_Exercise directions_
Return, exactly and with nothing added, the line with "Given: Delete the 00:02:30 特徴 chapter" together with all lines after it through the end of the data below. No pictures belong in the copy.

[Collected data entries]
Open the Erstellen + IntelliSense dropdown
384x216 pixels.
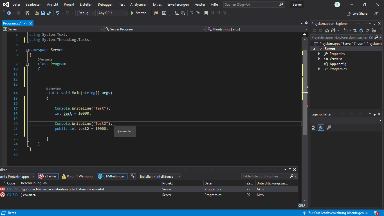(x=160, y=176)
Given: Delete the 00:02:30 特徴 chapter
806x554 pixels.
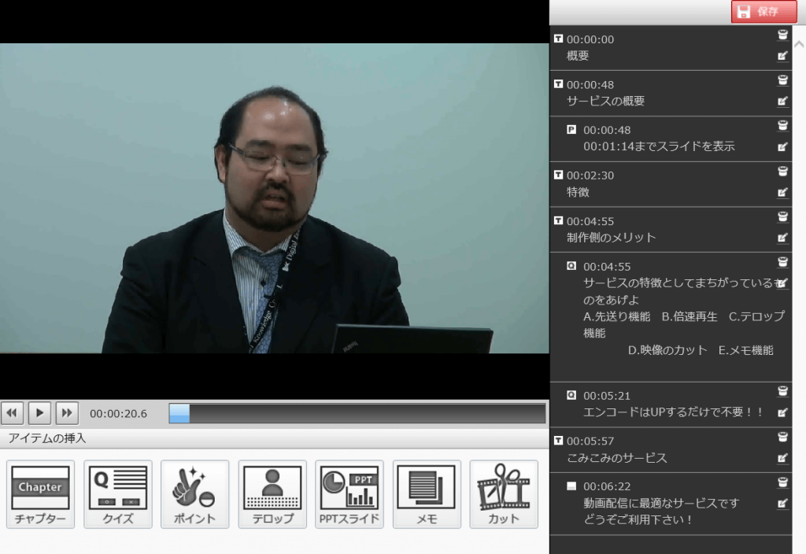Looking at the screenshot, I should (782, 171).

_Result of this exercise_
Given: Delete the 00:02:30 特徴 chapter
806x554 pixels.
Looking at the screenshot, I should (782, 171).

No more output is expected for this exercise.